L’union fait-elle la force ?
La caractéristique marquante de la Zlecaf est qu’elle vise à couvrir l’ensemble du continent — bien qu’on en soit encore loin. Cela permettra à l’accord de toucher à de nombreux domaines, malgré les défis que cela représente, à savoir la recherche de consensus et la mise en œuvre des décisions dans de nombreux pays membres. Et Bien que l’accord se limite en grande partie aux questions commerciales, il est susceptible de s’étendre à l’avenir, comme le montrent les discussions en cours sur l’investissement et la propriété intellectuelle, à d’autres thèmes.
Surtout, un semblant de structure commune du capital émergera bientôt pour accompagner l’accord. Cela représente autant un espoir pour les pays africains endettés qu’une menace pour les banques d’investissement ou de développement, qui perdent peu à peu le contrôle financier des pays africains, comme le FMI, la BAD, les banques européennes et les fonds d’investissement américains et chinois. Mais cela permettrait aux pays africains d’accéder plus facilement aux capitaux privés à l’intérieur du continent.
Une autre extension naturelle de l’accord impliquerait de nouvelles règles sur la circulation des personnes et des travailleurs en Afrique. De quoi faire glisser petit à petit la Zlecaf d’une institution commerciale à une institution politique qui ressemblerait à une sorte d’Union européenne.

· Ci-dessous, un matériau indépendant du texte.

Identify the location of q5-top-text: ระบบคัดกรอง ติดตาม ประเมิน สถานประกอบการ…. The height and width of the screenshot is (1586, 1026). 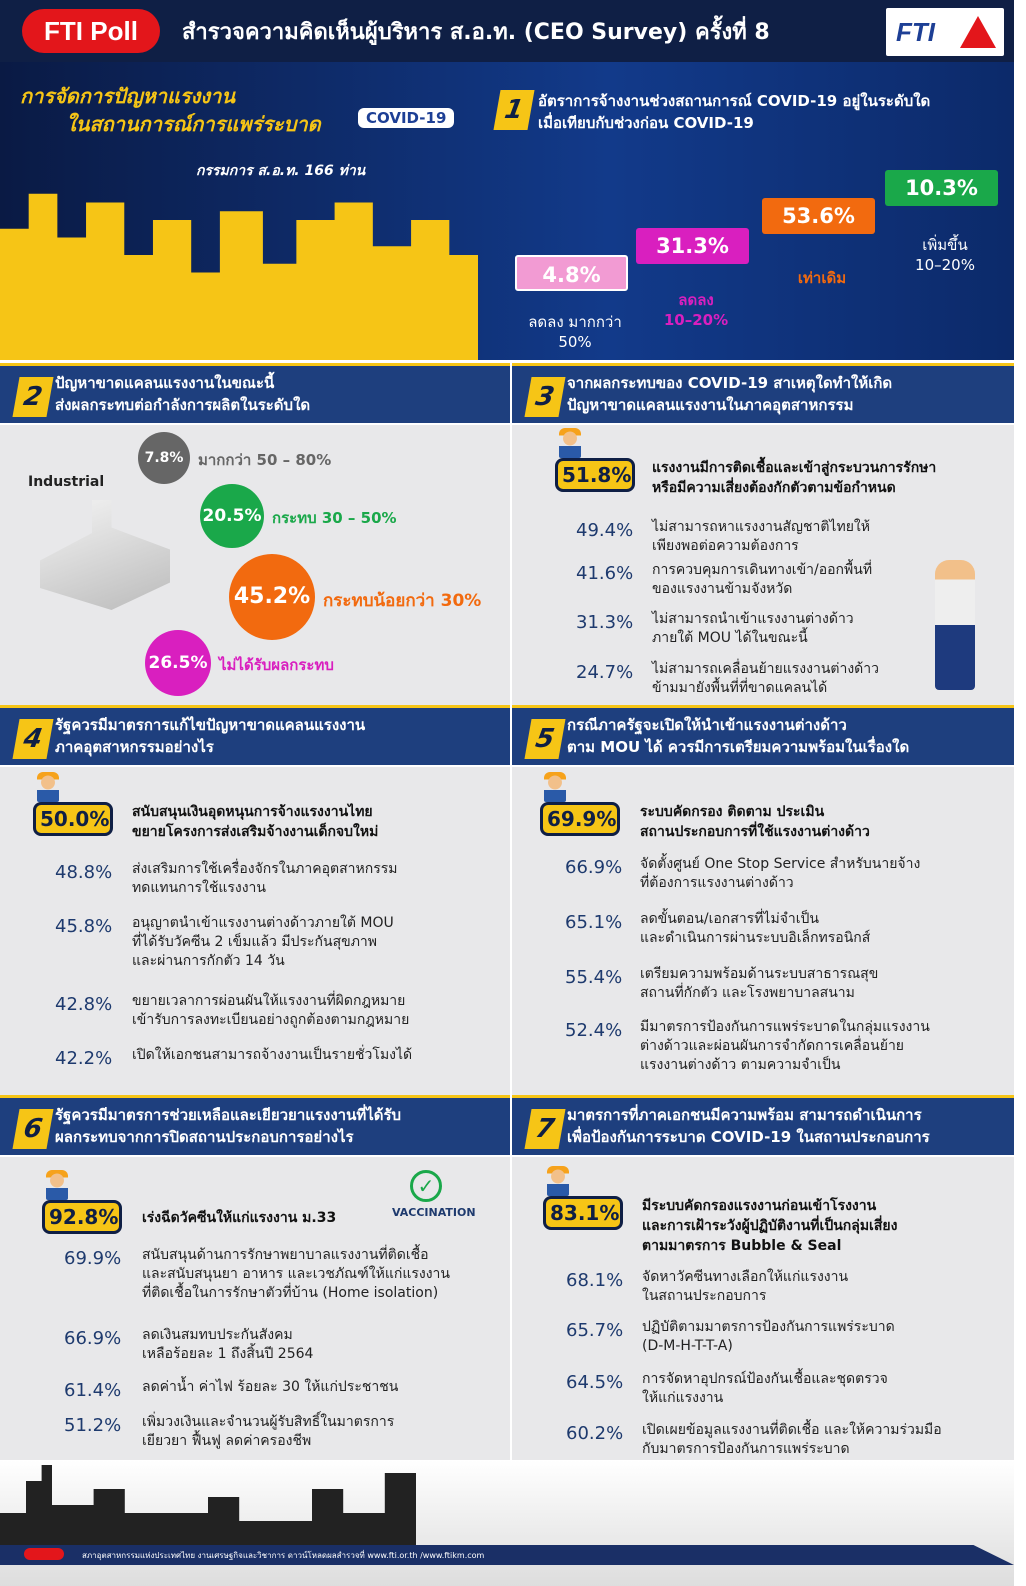
(755, 822).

Délibérations infinies et hantises du passé
Au sein de la Zlecaf, il sera aussi forcément question de la monnaie. Les monnaies communes sont depuis longtemps une faiblesse des économies africaines. Le franc CFA en est le meilleur exemple. La capacité des pays africains à mener une politique monétaire indépendante a été limitée par deux facteurs : de nombreux pays africains ont une monnaie vulnérable aux prix des matières premières, ce qui nuit à la stabilité économique à long terme ; et certains États africains utilisent des ancrages monétaires pour éviter les fluctuations fortes, abandonnant de facto leur souveraineté fiscale.
Ces mêmes pays, et d’autres encore en Afrique, se font imprimer leurs monnaies respectives à l’étranger, en Europe pour la plupart. Et donc perdent leur souveraineté monétaire et toute possibilité de diluer la monnaie ou de provoquer des inflations qui permettraient des projets de développement vitaux sans avoir à s’endetter davantage.
La Zlecaf, en tant que la communauté plus large et inclusive, pourrait faciliter la croissance des monnaies communes existantes. Ou peut-être même enfin envisager une monnaie commune, africaine celle-là.
Il est important de reconnaître que l’avenir de la Zlecaf et la direction qu’elle prendra dépendra en grande partie de l’importance que ses membres lui accorderont. Pour que ce projet politique et économique se poursuive, de gros investissements en capital diplomatique et économique seront nécessaires. La Zlecaf devra également éviter de devenir un champ de bataille politique, comme cela a pu se produire avec l’Union du Maghreb arabe en Afrique du Nord, où les désaccords entre l’Algérie et le Maroc sur le Sahara occidental ont empêché toute coopération significative entre ses membres.